UN3496 Batteries, nickel-metal hydride は海上輸送のみに適用になるので、SP A199 も同様、海上輸送のみに適用になり、ニッケル水素電池は稼働状態で航空輸送しても差し支えないと読めます。ニッケル水素電池で稼働する加温保冷装置 (Nickel-metal hydride battery powered temperature controlled storage) からは稼働中微弱な電磁波が出ますが、航空機の運航を妨げるものではなく、稼働したまま、輸送が可能と判断します。ご教授ください。 (2019.1.31)
A.
ニッケル水素電池 (Nickel-metal hydride batteries) は”UN3496 Batteries, nickel-metal hydride” で特別規定 SP A199が適用になります。特別規定SP A199 を調べますと、“この国連番号 UN3496 は海上輸送のみに適用になる。 ニッケル水素電池、もしくは、ニッケル水素電池を電源として作動する、器具、機器、車両で危険な程度の熱を発散する可能性のある物件は、下記を防止する策が採られていれば、本規則の適用を受けない:

(a) 短絡 (例えば、バッテリーの場合は、露出した端子を効果的に絶縁する。また、機器の場合は、バッテリーを取り外し、露出した端子を保護する、そして、

(b) 予期せぬ作動
AWBの物件を記入する欄にDGR 8.2.6 で要求されている “Not Restricted” の文言と、この特別規定の番号を記載する。“ となっています。

バッテリーを外すのですから、機器は全く作動しません。

温度調節やデータ記録のため、全行程中、稼働させていなければならない電子器具や装置の輸送には、他に満たさなければならない要件があります。詳しくは、「トピックス」欄の12行目の “Guidance on the Use and Carriage of Battery-Powered Data Loggers (Feb. 1, 2017) の Page 5 から Page 6にある “Recommendations on Shipping Active Devices” を参照してください。それに寄りますと、5項目ばかり、条件を満たす必要があります。

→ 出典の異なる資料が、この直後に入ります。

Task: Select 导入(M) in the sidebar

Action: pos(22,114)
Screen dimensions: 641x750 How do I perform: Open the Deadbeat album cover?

概略は、(1) 電子器具及びその周辺機器から制限値以上の電磁波が出ていないこと (RTCA/DO-160 Environmental Conditions & Test Procedures for Airborne Equipmentの定義以内であること)、(2) 電子器具に、飛行中、その作動を停止させることが出来るお互いに独立した装置が2方法設置されていること、(3) 電子器具のメーカーから電子器具の構造、作動などについて詳細なデータが提出されていること、(4) 電子器具から危険な程度の熱が発生しないこと、(5) 飛行中、電子器具から警告信号、ブザー音、ストロボの光などが出ないこと。

航空機の安全運航を阻害する可能性があるとか、通信作業に支障が来ることのない旨確認し、航空会社が最終的な判断を下します。